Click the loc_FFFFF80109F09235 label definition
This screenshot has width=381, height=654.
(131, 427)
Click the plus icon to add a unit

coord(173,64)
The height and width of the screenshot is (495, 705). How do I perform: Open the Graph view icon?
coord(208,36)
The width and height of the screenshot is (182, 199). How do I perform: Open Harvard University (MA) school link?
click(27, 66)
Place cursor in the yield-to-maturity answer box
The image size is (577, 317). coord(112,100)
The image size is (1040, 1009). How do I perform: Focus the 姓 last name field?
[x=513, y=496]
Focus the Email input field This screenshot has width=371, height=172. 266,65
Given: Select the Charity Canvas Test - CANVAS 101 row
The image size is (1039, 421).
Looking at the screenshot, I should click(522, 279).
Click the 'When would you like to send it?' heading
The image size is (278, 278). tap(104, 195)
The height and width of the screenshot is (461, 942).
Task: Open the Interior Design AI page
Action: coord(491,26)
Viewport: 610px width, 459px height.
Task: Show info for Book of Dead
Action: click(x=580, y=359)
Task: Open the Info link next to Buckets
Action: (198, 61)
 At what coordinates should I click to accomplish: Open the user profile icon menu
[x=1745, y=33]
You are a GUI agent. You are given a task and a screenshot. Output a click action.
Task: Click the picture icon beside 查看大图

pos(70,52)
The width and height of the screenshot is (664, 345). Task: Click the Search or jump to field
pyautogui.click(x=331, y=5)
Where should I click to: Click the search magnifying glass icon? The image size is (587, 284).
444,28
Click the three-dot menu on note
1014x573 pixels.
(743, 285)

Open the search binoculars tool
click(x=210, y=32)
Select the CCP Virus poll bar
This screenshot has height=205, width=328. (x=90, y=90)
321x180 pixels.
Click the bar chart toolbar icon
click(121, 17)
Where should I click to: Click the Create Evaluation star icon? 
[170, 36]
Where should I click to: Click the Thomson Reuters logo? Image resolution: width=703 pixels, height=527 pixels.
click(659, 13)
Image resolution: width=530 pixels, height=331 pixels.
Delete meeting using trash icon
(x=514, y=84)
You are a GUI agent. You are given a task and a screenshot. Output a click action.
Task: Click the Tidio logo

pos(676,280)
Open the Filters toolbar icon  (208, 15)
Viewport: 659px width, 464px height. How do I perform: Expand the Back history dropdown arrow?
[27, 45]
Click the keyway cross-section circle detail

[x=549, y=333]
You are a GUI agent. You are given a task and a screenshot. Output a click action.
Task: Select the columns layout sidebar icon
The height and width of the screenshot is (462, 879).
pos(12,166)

--------

● **Goal of the exercise**
Please output all of the entries without changing a single character.

● **Result of this task**
Click the loc_FFFFF80109F09235 label definition
This screenshot has width=381, height=654.
(131, 427)
Click the plus icon to add a unit

coord(173,64)
The height and width of the screenshot is (495, 705). How do I perform: Open the Graph view icon?
coord(208,36)
The width and height of the screenshot is (182, 199). How do I perform: Open Harvard University (MA) school link?
click(27, 66)
Place cursor in the yield-to-maturity answer box
The image size is (577, 317). coord(112,100)
The image size is (1040, 1009). How do I perform: Focus the 姓 last name field?
[x=513, y=496]
Focus the Email input field This screenshot has width=371, height=172. 266,65
Given: Select the Charity Canvas Test - CANVAS 101 row
The image size is (1039, 421).
Looking at the screenshot, I should click(522, 279).
Click the 'When would you like to send it?' heading
The image size is (278, 278). tap(104, 195)
The height and width of the screenshot is (461, 942).
Task: Open the Interior Design AI page
Action: coord(491,26)
Viewport: 610px width, 459px height.
Task: Show info for Book of Dead
Action: click(x=580, y=359)
Task: Open the Info link next to Buckets
Action: (198, 61)
 At what coordinates should I click to accomplish: Open the user profile icon menu
[x=1745, y=33]
You are a GUI agent. You are given a task and a screenshot. Output a click action.
Task: Click the picture icon beside 查看大图

pos(70,52)
The width and height of the screenshot is (664, 345). Task: Click the Search or jump to field
pyautogui.click(x=331, y=5)
Where should I click to: Click the search magnifying glass icon? The image size is (587, 284).
444,28
Click the three-dot menu on note
1014x573 pixels.
(743, 285)

Open the search binoculars tool
click(x=210, y=32)
Select the CCP Virus poll bar
This screenshot has height=205, width=328. (x=90, y=90)
321x180 pixels.
Click the bar chart toolbar icon
click(121, 17)
Where should I click to: Click the Create Evaluation star icon? 
[170, 36]
Where should I click to: Click the Thomson Reuters logo? Image resolution: width=703 pixels, height=527 pixels.
click(659, 13)
Image resolution: width=530 pixels, height=331 pixels.
Delete meeting using trash icon
(x=514, y=84)
You are a GUI agent. You are given a task and a screenshot. Output a click action.
Task: Click the Tidio logo

pos(676,280)
Open the Filters toolbar icon  (208, 15)
Viewport: 659px width, 464px height. How do I perform: Expand the Back history dropdown arrow?
[27, 45]
Click the keyway cross-section circle detail

[x=549, y=333]
You are a GUI agent. You are given a task and a screenshot. Output a click action.
Task: Select the columns layout sidebar icon
The height and width of the screenshot is (462, 879).
pos(12,166)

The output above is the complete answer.